1) source tree should be common for as many platforms as possible; and
I mean physically common, not just cp -rl'ed.  Rationale: applying a
patch (or using emacs and similar inferior editors) would break links.
Propagating fixes between a bunch of partially shared trees is a PITA.

2) there should be an easy way to get a diff'able build logs before and
after a change and do that without heavy massage of logs and without forcing
full rebuild.  There should also be an easy way to carry a patchset _and_
get new changes into the patchset without having them turn into a huge
lump that would need to be split afterwards.
	A way to do that: have a forest of cp -rl'ed trees, starting from the
baseline one, carrying the changes we'd done to source tree.  Common sequence
of events is
	<work with source tree>
	diff -urN <last tree in forest> <source> > delta
	cp -rl <last tree in forest> <new tree>
	(cd <new tree> && patch -p1 -E) <delta
Note that this gives a fast way to see build log changes:
	cd <source>
	patch -p1 -E -R <delta
	make			# now it's uptodate
	patch -p1 -E <delta
	make <whatever arguments> >../log-new 2>&1
	patch -p1 -E -R <delta
	make <whatever arguments> >../log-old 2>&1
	patch -p1 -E <delta
and now we have build logs for *exact* *same* *part* *of* *tree* in old and
new trees.  Ready to be compared.  Of course, for multiplatform work we want
to do each of these for all platforms involved.  It's not going to be a lot
of rebuilds, though - we are only rebuilding the stuff we'd been changing.
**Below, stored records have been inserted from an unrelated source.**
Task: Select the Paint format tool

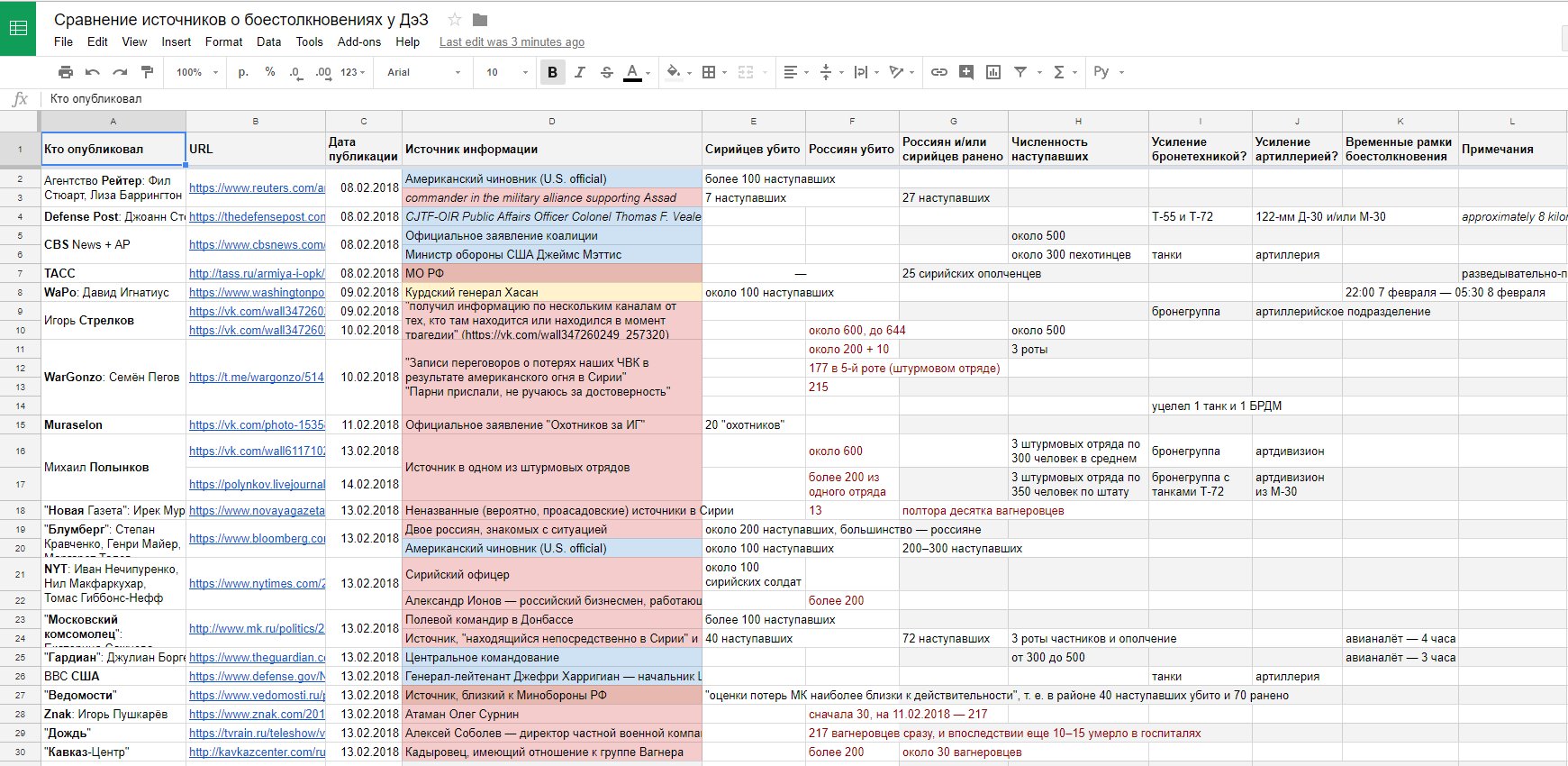Action: [x=148, y=72]
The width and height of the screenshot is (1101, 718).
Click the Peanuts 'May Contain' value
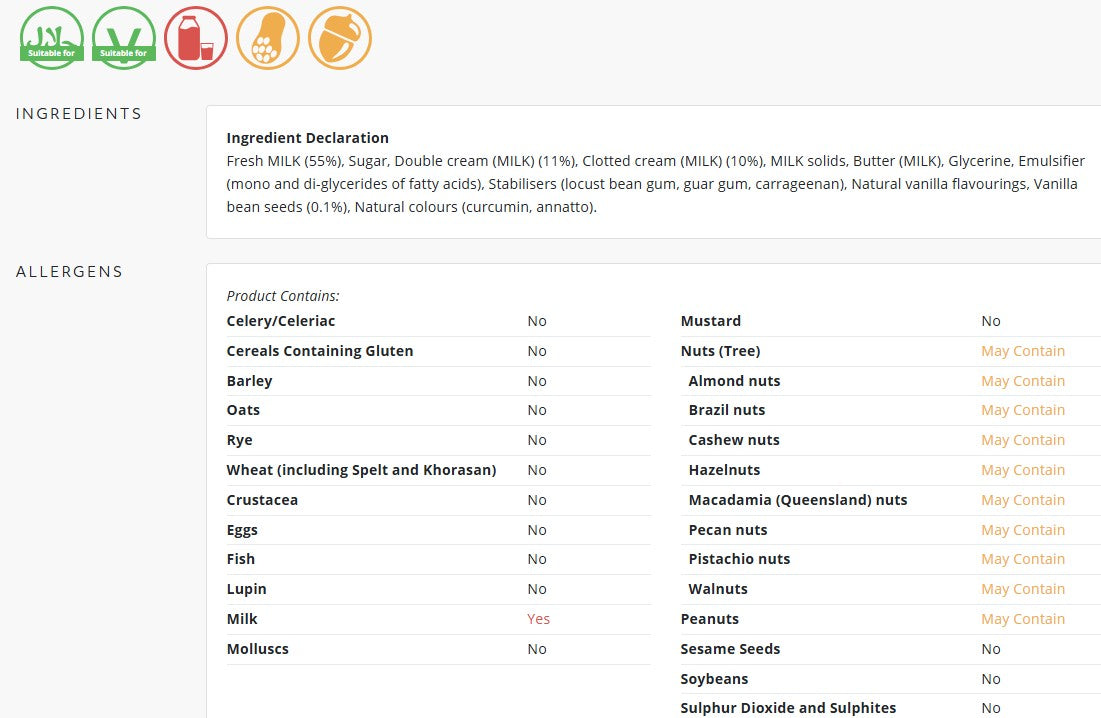[x=1023, y=619]
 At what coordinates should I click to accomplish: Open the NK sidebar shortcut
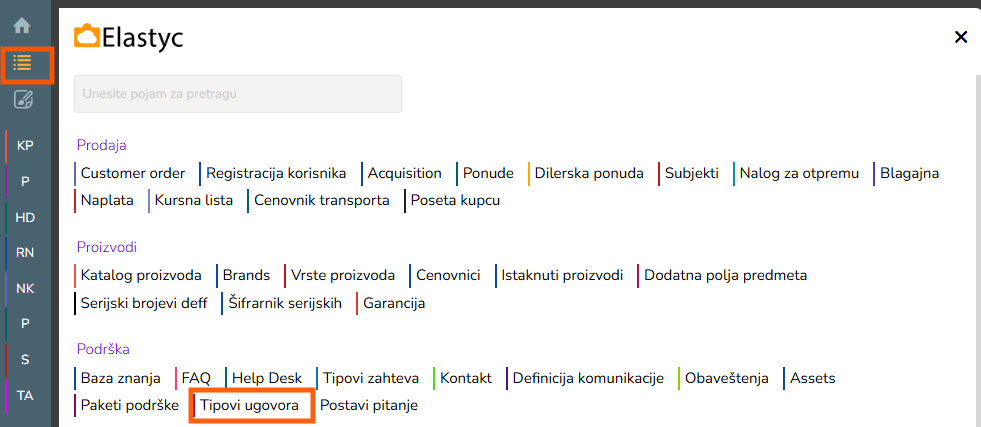(25, 288)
3) change of baseline version should be easy.  Note that aforementioned
forest takes care of most of these problems - we can easily convert it
to sequence of patches (script doing diff between cp -rl'ed trees; fast
enough) and we can easily convert a series into the forest (cp -rl + patch
done by another script).  Porting to new baseline mostly consists of
folding the forest into patchset and applying it to new tree.
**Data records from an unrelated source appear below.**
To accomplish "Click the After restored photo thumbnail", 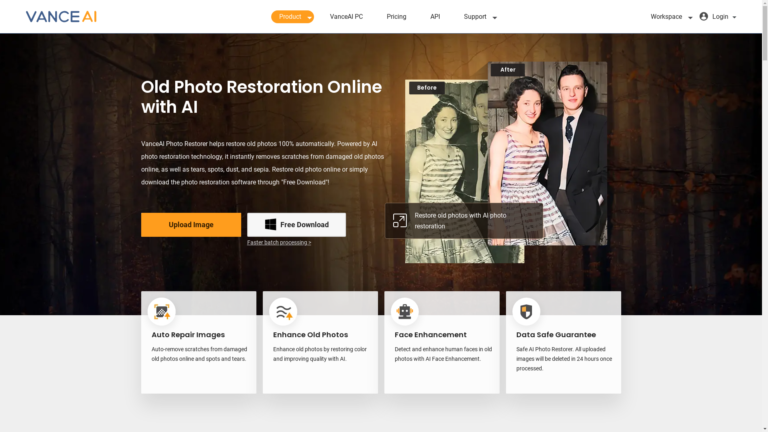I will pyautogui.click(x=548, y=160).
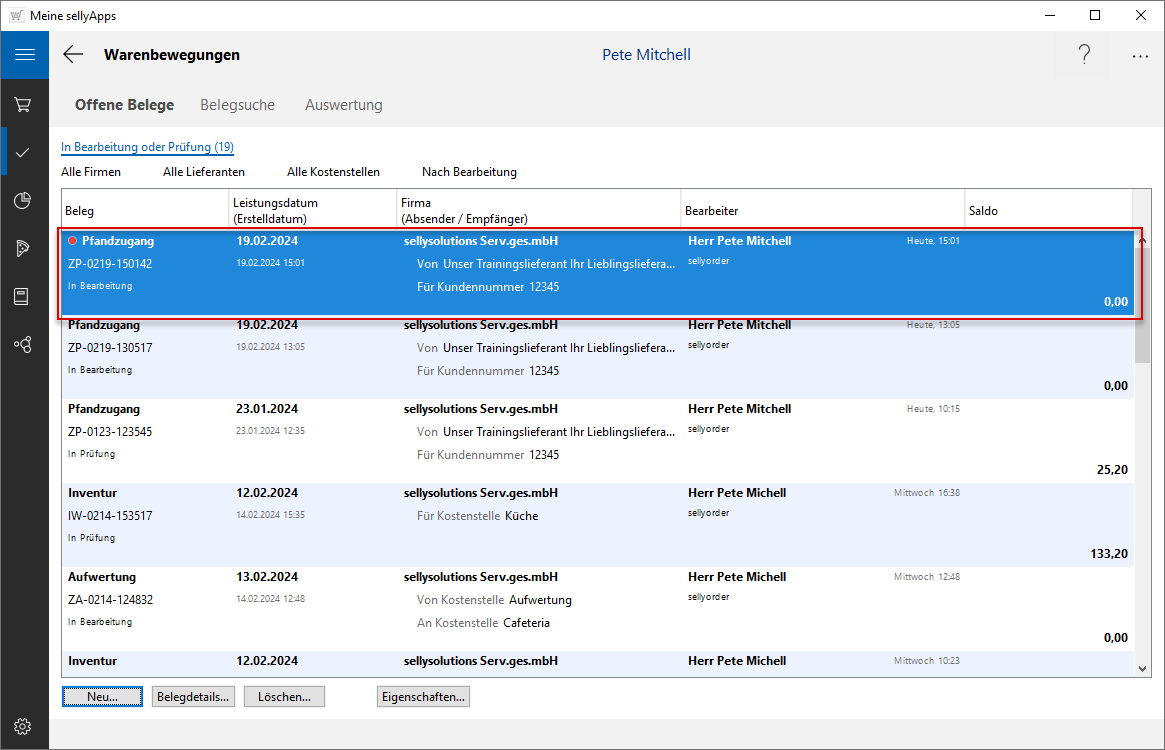
Task: Click the list's scroll down arrow
Action: tap(1142, 668)
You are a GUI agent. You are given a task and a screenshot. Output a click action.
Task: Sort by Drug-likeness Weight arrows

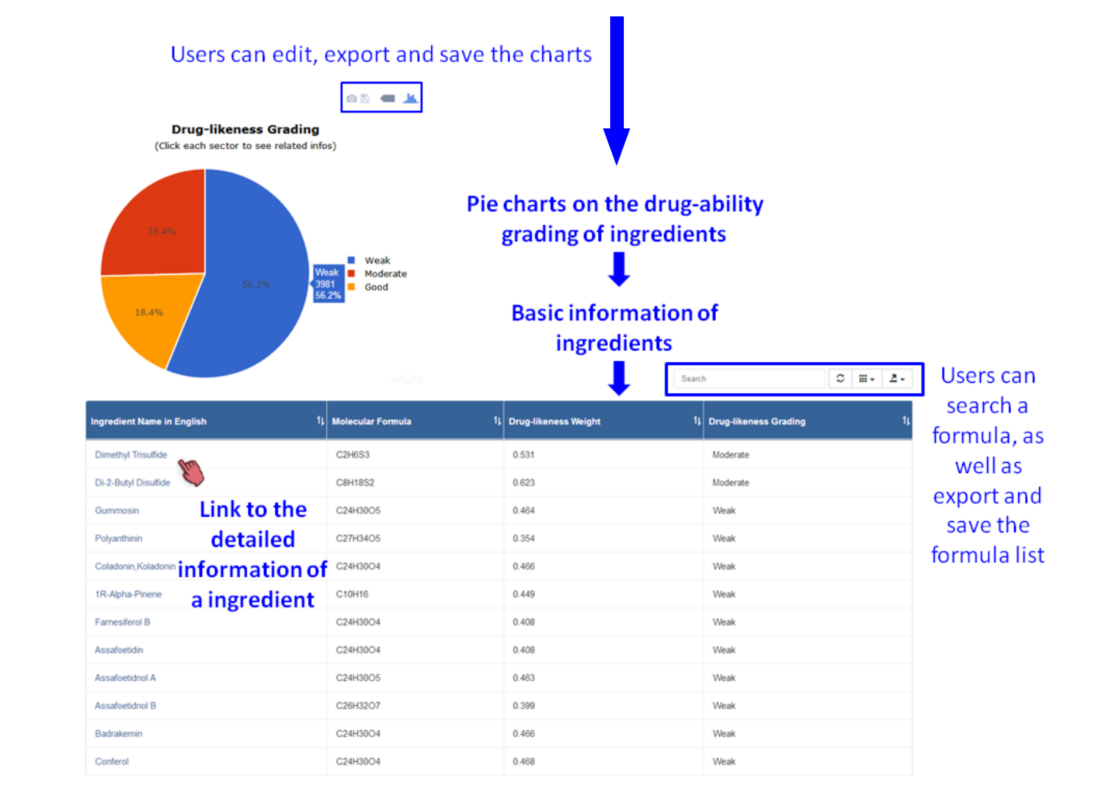697,422
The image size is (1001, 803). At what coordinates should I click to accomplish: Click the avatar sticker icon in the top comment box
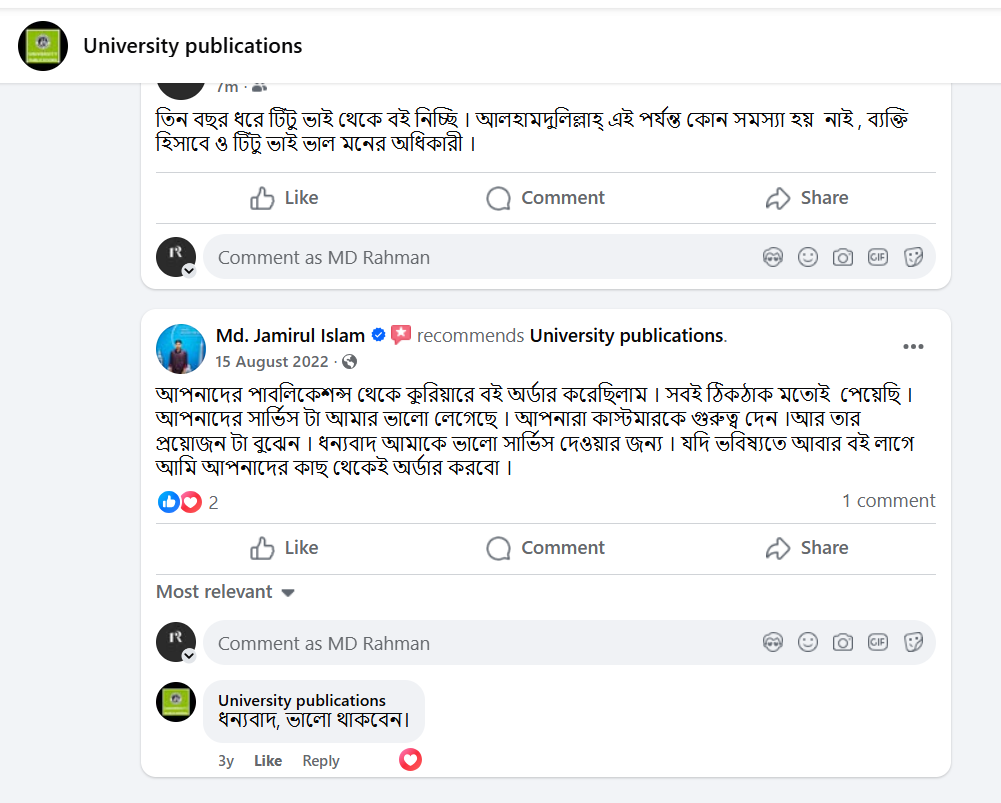[773, 257]
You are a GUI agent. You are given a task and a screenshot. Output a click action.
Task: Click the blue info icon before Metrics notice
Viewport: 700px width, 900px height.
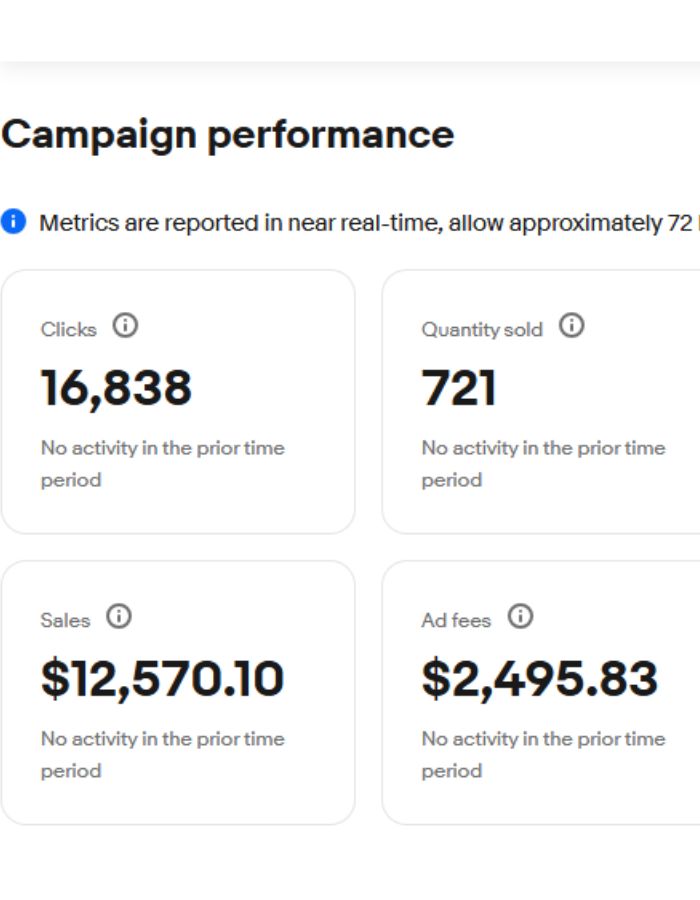[x=13, y=222]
4) there should be an easy way to spread the builds between several boxen
_and_ keep the trees in sync.  What I'm doing looks so:
	1) master box where I'm doing most of the work on patchset (not
particulary fast CPU, preferably enough memory and fast disk).
	2) slave boxen where the builds are done - these are heavily
CPU-bound [see below] and where editing is going on.  Layout:
	* clean tree (right now - RC10-rc1-bk6) on each.
	* base - clean + combined patchset applied to it (RC10-rc1-bk6-base;
cp -rl'ed from clean)
	* forest (RC10-rc1-bk6-<name>; cp -rl'ed starting from base, that's
where additions to patchset go)
	* source (RC10-rc1-bk6-current; originally cp -a from base, that's
where editing and builds are done)
	* linux-<arch> - object trees
	* patches/... - NFS-exported by master and shared by all slaves.
It's easier to move stuff around that way (scp gets annoying real soon)
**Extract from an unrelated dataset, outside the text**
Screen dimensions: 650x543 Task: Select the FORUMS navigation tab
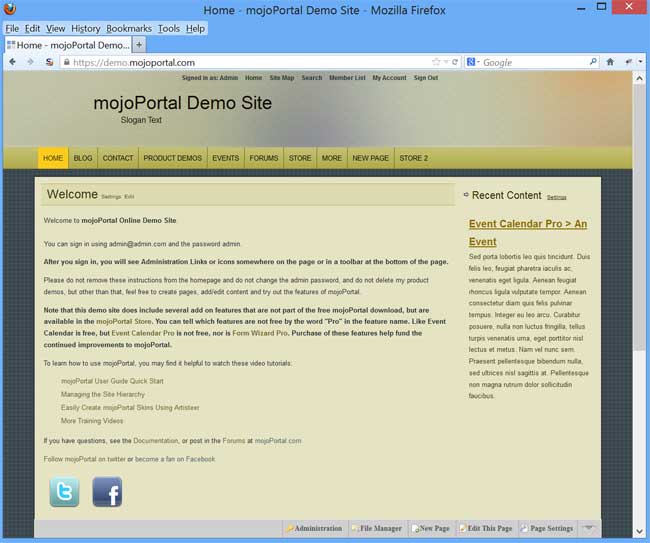pyautogui.click(x=264, y=158)
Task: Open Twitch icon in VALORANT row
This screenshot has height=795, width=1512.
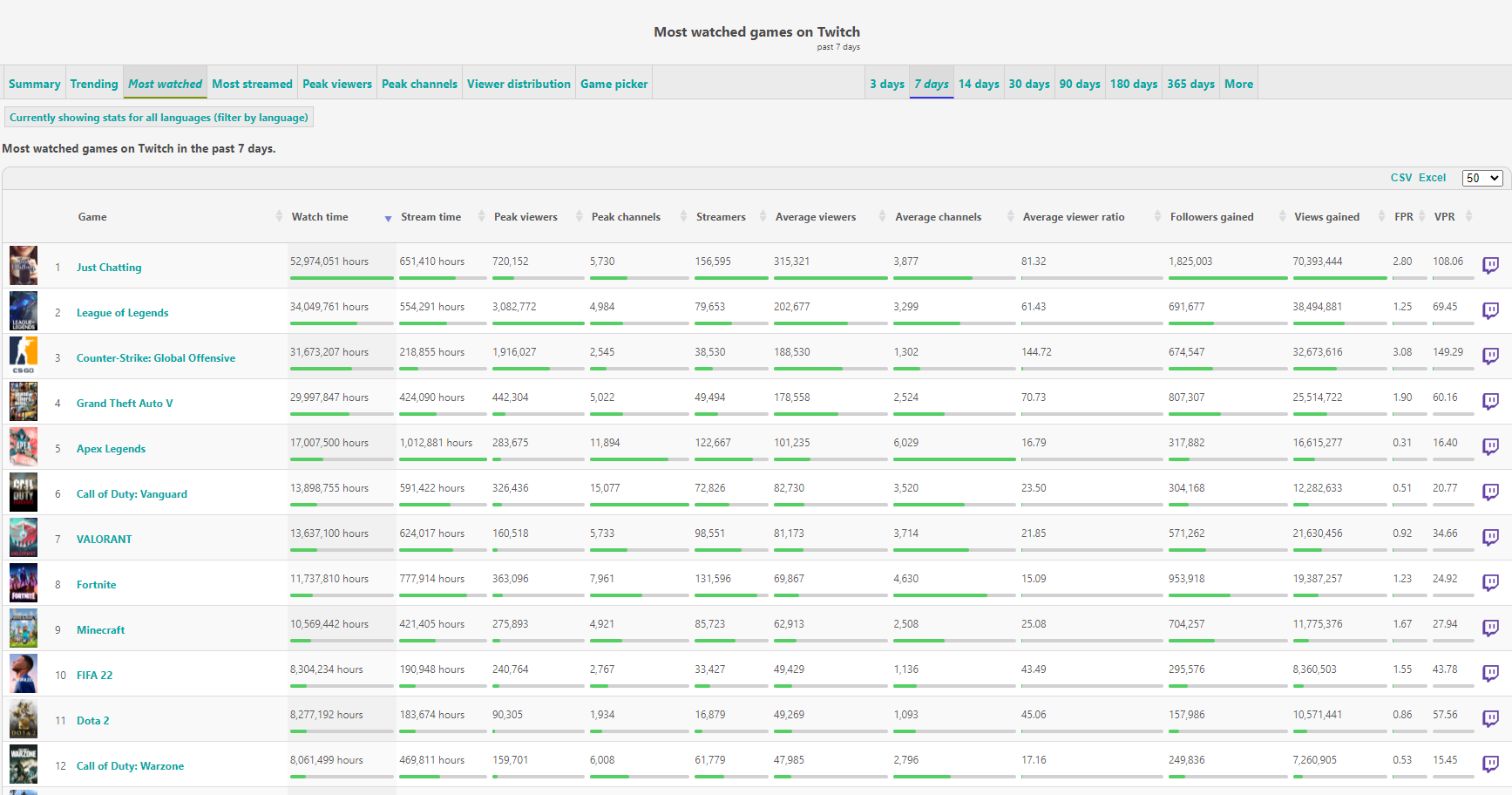Action: 1490,537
Note that sharing the trees between slaves (e.g. by NFS) is not practical -
too damn slow.  Propagating changes is not hard, provided that slaves are
few.

*NOTE*: one thing you definitely want to do is to turn CONFIG_DEBUG_INFO
off.  That changes the builds from IO-bound to CPU-bound and saves a *lot*
of space.  When you work with several platforms the last part gets really
important - we are talking about nearly 2Gb per target.

Splitup of initial patchset lives on master; no point duplicating potentially
very large forest on slaves.  What we have on slaves is the tail of patchset -
the stuff we'd added.  From time to time we can move the beginning of that
tail to master, collapsing more stuff on slaves.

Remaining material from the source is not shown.